• **Task set**:
1: In the shrimp heater thread, which unusual behaviors did the shrimp show across the two attempts with the heater?
2: What heater size and temperature setting does the reply in the shrimp heater thread suggest trying?
3: Continue the shrimp heater thread from the point where it stops.

• **Document text**:
# Recommend Heater for shrimps?



## Summo (Sep 5, 2012)

Hi everyone, I had a 20 gallon tank with only crs and otos. Any recently the weather has been swinging a lot, and it had effect my tank temp. I tired to use Eheim Jager 100 watt, but after 10 min, the shrimp were acting weird, twitching around or doesn't want to touch the gravel or something. So i had it remove and have a second attempt. But this time is worst, they were losing balance, and cant stand on their feet(laying on the side or back), they looked like they were in critical condition. So I had to remove the heater immediately. Luckily, they were fine the next day. But I want a stable temp for my shrimps. Doesn't anyone have any good heater in mind for a 20 gallons tank only with shrimps(crs) and several otos with plants. Thank you very much.


----------



## alexopolus (Jan 18, 2010)

Probably gets too hot (and doesn't shut off until the water gets to the temp that you set it). Try to use a smaller one 50w and set it up to 70F. By the way CRS will do just fine in cold water, around 60+. Their metabolism will slow down but they will do just fine.

• **Information supplied**:
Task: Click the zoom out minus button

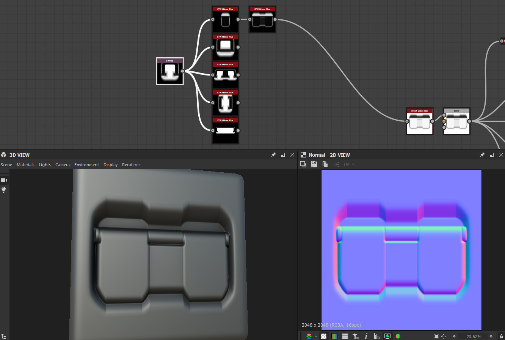Action: [x=454, y=336]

• **Results**:
1:
- Twitching around
- Not wanting to touch the gravel
- Losing balance
- Being unable to stand on their feet, lying on their side or back

2: A smaller 50-watt heater set to 70°F.

3:
----------



## rostick555 (Jun 14, 2012)

+1 on the smaller heater or I have a 100w theo hydor and it keeps it at a constant 75 in my 20g tall


----------



## NYREPS (Jun 18, 2011)

I don't use a heater for CRS and CBS tank they like it cold ,my tank is 70- 71


----------



## RcScRs (Jan 4, 2010)

Better to be safe then sorry with CRS, especially higher grade stocks. I use an Eheim Jagar.


----------



## phoenixkiller (May 17, 2012)

I would definitely get a smaller heater. I have heard the Aqueon Pro series are actually pretty good, no personal experience with them though.


----------



## whispyb (Nov 12, 2012)

NYREPS said:


> I don't use a heater for CRS and CBS tank they like it cold ,my tank is 70- 71


This is good to know.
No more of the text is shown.